■ **Activity**:
An exact restatement of the data below, with the pictures removed, is the required answer.

[Collected data entries]
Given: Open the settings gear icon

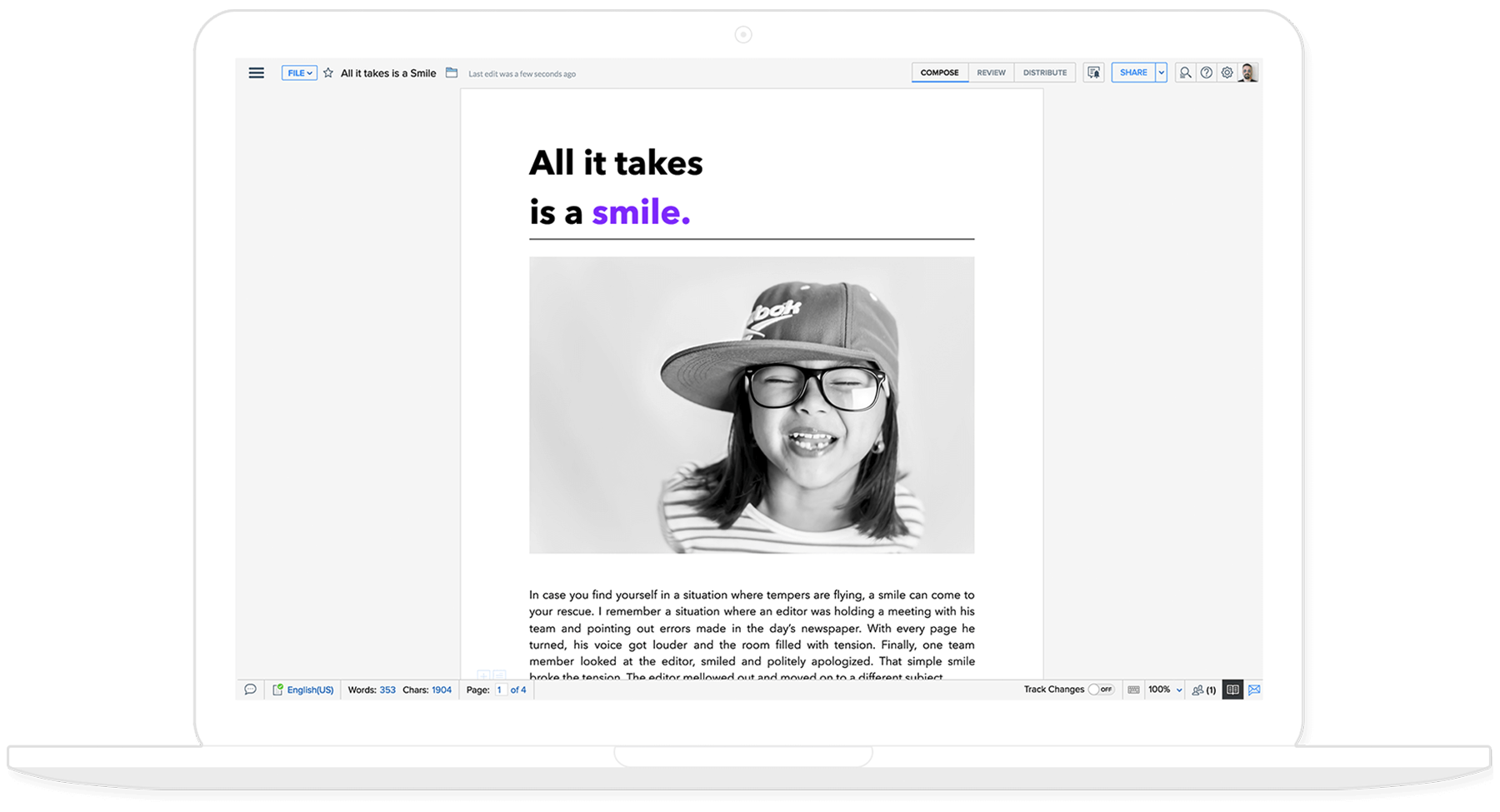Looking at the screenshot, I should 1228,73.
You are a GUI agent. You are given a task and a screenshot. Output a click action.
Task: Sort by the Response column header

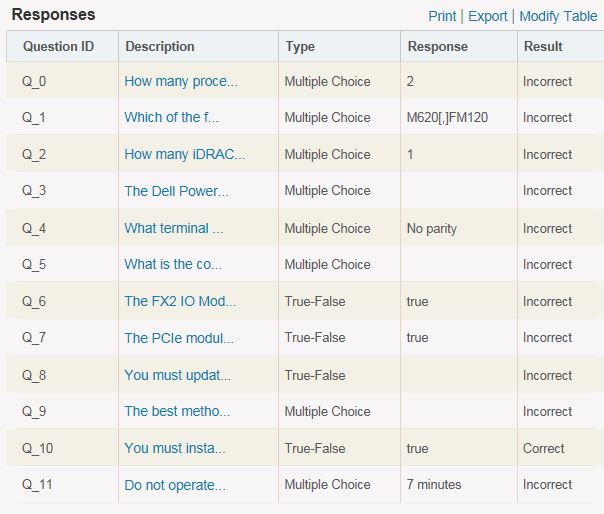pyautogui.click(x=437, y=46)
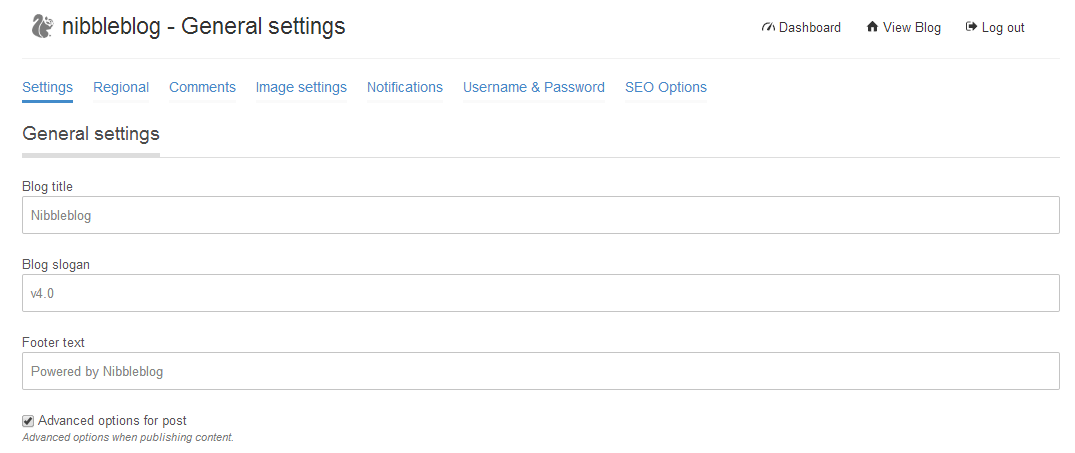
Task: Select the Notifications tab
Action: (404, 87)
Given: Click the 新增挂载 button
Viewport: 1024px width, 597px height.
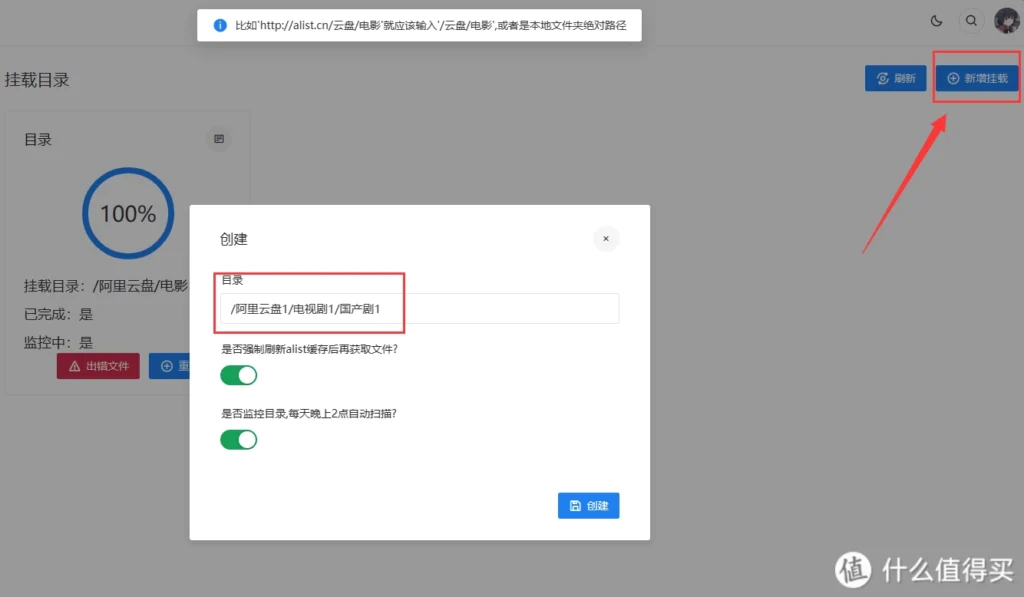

■ **Solution for this problem**:
Given: Open the settings gear icon

Looking at the screenshot, I should 1228,73.
You are a GUI agent. You are given a task and a screenshot. Output a click action.
Task: Sort by the Response column header

pyautogui.click(x=437, y=46)
Task: Select the Notifications tab
Action: (404, 87)
Given: Click the 新增挂载 button
Viewport: 1024px width, 597px height.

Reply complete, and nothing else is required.